Plaintiff has failed to meet his burden. In support of his pretext argument, Plaintiff summarily declares that, “[t]o decide if [Defendants] were acting with racial animus . . ., the Court should ask whether a reasonable police officer would believe there was arguable probable cause to arrest . . . [Plaintiff] after . . . Libby and . . . Sherrod interviewed him.” (Doc. 35, p. 9.) Plaintiff then spends pages grappling with whether, when they terminated his employment, Libby and Sherrod had “arguable probable cause” to believe that Plaintiff committed the offenses alleged by HPD. (Doc. 35, pp. 9-12.) In doing so, Plaintiff neglects to explain how this purported reason would qualify as false or how it was otherwise motivated by racial animus. Taking Plaintiff's argument at face value, the Court does not see how, by relying on HPD's word that probable cause existed for the charges (without verifying it themselves), Libby and Sherrod demonstrated potential racial animus against Plaintiff when they terminated him. Indeed, Plaintiff's entire pretext argument seems to just be an airing of his frustrations with the charges brought against him, as it makes no mention of race at all. In other words, Plaintiff confines his argument to “simply quarreling with the wisdom” of Defendants' reliance on HPD's allegations, and he fails to explain how this was a mere pretext for racial discrimination. Chapman, 229 F.3d at 1030. “[E]mployers are free to fire their employees for a good reason, a bad reason, a reason based on erroneous facts, or for no reason at all, as long as [the] action is not for a discriminatory reason.” Flowers, 803 F.3d at 1338 (internal quotation marks omitted).

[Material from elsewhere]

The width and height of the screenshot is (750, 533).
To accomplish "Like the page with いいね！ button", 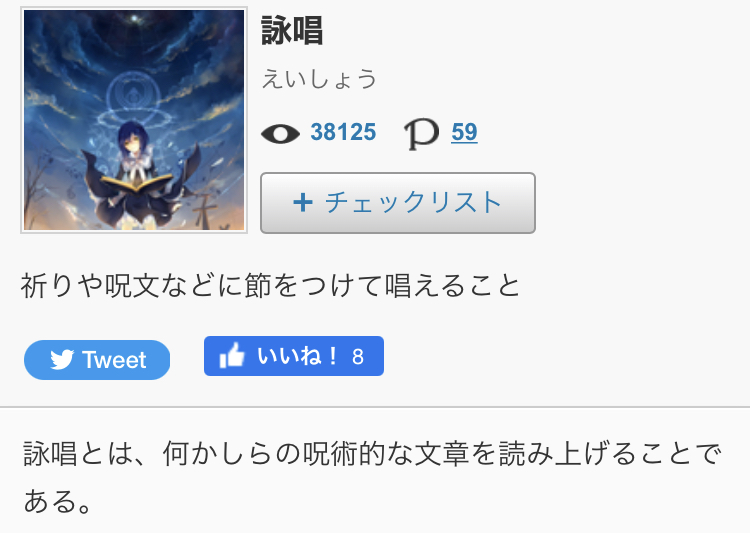I will 294,356.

Plaintiff has provided no evidence that the decision to terminate him was for a discriminatory reason.
Accordingly, because Plaintiff has failed to make a prima facie case of discrimination or otherwise produce any evidence of racial discrimination, the Court GRANTS Defendants' Motion for Summary Judgment on all of Plaintiff's discrimination claims (Counts Two, Three, Four, and Five).

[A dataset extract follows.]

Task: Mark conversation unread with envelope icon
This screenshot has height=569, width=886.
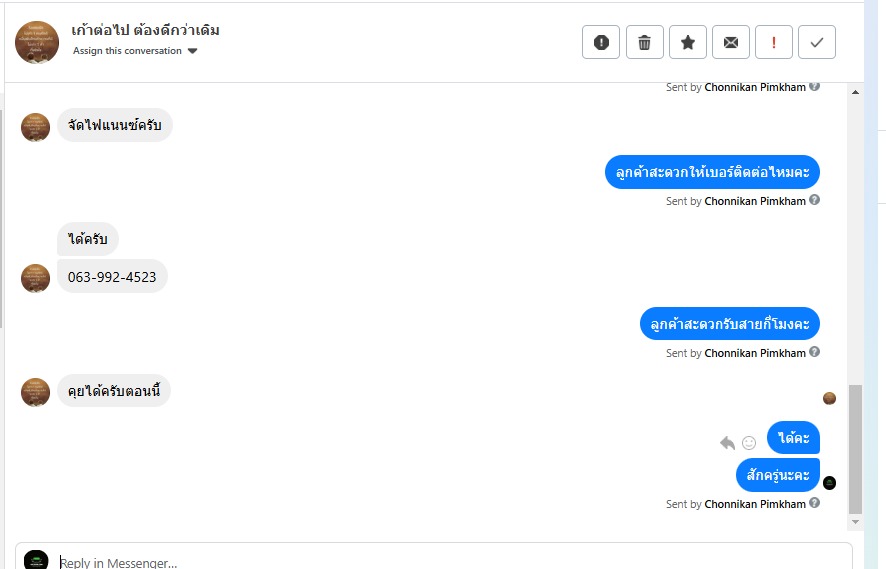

Because Plaintiff s discrimination claims fail, the Court need not address Defendants' argument that Libby is entitled to qualified immunity against such claims. (Doc. 27, pp. 18-20); see Brown, 684 Fed.Appx. at 937 n.6.
II. Procedural Due Process Claim
Defendants next move for summary judgment on Plaintiff's Procedural Due Process claim against the City (Count Six). (Doc. 27, pp. 20-24.) The Due Process Clause requires “that a deprivation of life, liberty or property be preceded by notice and opportunity for hearing appropriate to the nature of the case.” Cleveland Bd. of Educ. v. Loudermill, 470 U.S. 532, 542 (1985). A Section 1983 claim alleging a due process violation requires proof of three elements: “(1) a deprivation of a constitutionally protected liberty or property interest; (2) state action; and (3) constitutionally inadequate process.” Catron v. City of St. Petersburg, 658 F.3d 1260, 1266 (11th Cir. 2011) (quotation marks omitted). Defendants argue that Plaintiff has failed to show a genuine issue of material fact as to the first and third elements.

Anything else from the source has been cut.